Constipation : ballonnements, douleurs, spasmes, crampes… Comment les huiles essentielles soulagent-elles ?

Les huiles essentielles sont d’une aide précieuse sur la constipation en agissant par leurs propriétés mécaniques et sécrétoires, à tous les niveaux de l’arbre digestif.  Elles apportent aussi un soutien psychique, par voie olfactive en calmant le mental et l’émotionnel, souvent impliqués dans les difficultés digestives.

Propriétés recherchées :

  • carminatives : évacuation des gaz, responsables des douleurs abdominales
  • stomachiques : stimulation du fonctionnement de l’estomac
  • apéritives : stimulation de l’appétit et des sécrétions digestives
  • antispasmodiques : atténuation des spasmes douloureux de l’intestin
  • laxatives : stimulation des sécrétions digestives pour ramollir les selles et faciliter leur évacuation
  • relaxantes psychiques, nerveuses

Les huiles essentielles à privilégier :

  • HE Estragon: stomachique, carminative, anti-fermentaire, antispasmodique
  • HE Basilic tropical : stomachique, carminative, anti-fermentaire, antispasmodique.
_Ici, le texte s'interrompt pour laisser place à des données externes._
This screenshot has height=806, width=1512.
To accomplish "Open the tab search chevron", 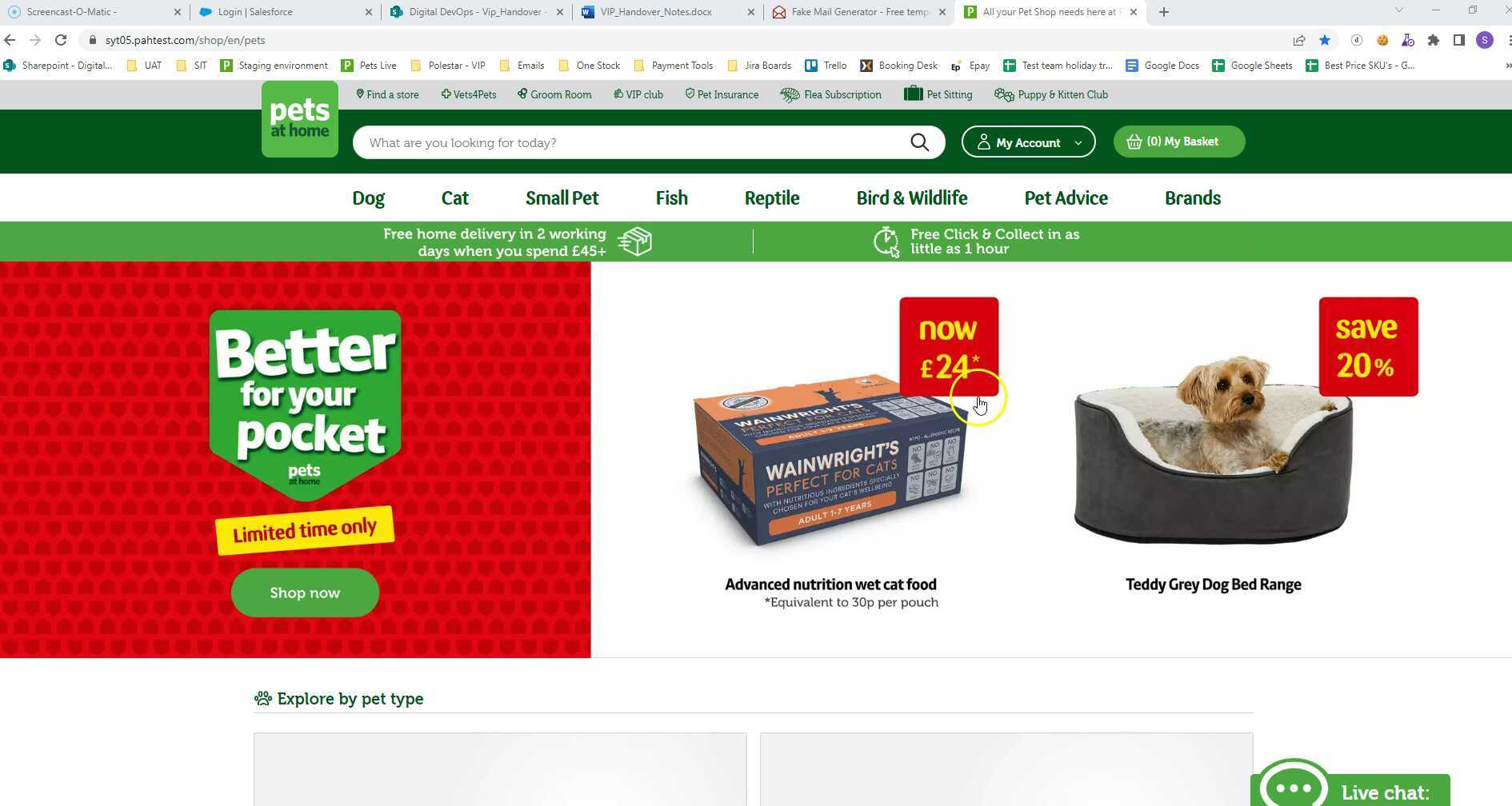I will click(x=1398, y=10).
Rééquilibrante nerveuse, calme l’hyperactivité mentale
  • HE Gingembre: apéritive, carminative. Tonique du système digestif, favorise les mouvements de l’intestin et la progression des aliments. Stimule, réchauffe et énergétise
  • HE Cardamome : carminative, digestive et antispasmodique
  • HE Coriandre: stomachique, carminative, tonique digestive. A la fois, calmante et tonifiante
  • HE Mandarine: tonique digestive, laxatif doux, relaxante musculaire. Relaxante et calmante nerveuse puissante.

Constipation occasionnelle de l’adulte, constipation du voyageur

Utilisées en première intention, en massage du ventre, les huiles essentielles apportent un réel soulagement. Une prise complémentaire par voie orale est possible.

Réduire la constipation, par massage du ventre, avec l’huile essentielle d’Estragon

Dans un flacon compte-goutte en verre teinté de 10 ml, réaliser le mélange suivant :

  • HE Estragon, Artemisia dracunculus 4 ml
  • HV noyau d’Abricot 6 ml

Mode d’utilisation : Prendre 10 à 15 gouttes de ce mélange, masser lentement le ventre dans le sens des aiguilles d’une montre. Insister sur la zone du colon descendant (partie gauche de l’abdomen). A faire 3 à 6 fois par jour selon les besoins. Utilisation ponctuelle sur 2 ou 3 jours pour un retour à la normale.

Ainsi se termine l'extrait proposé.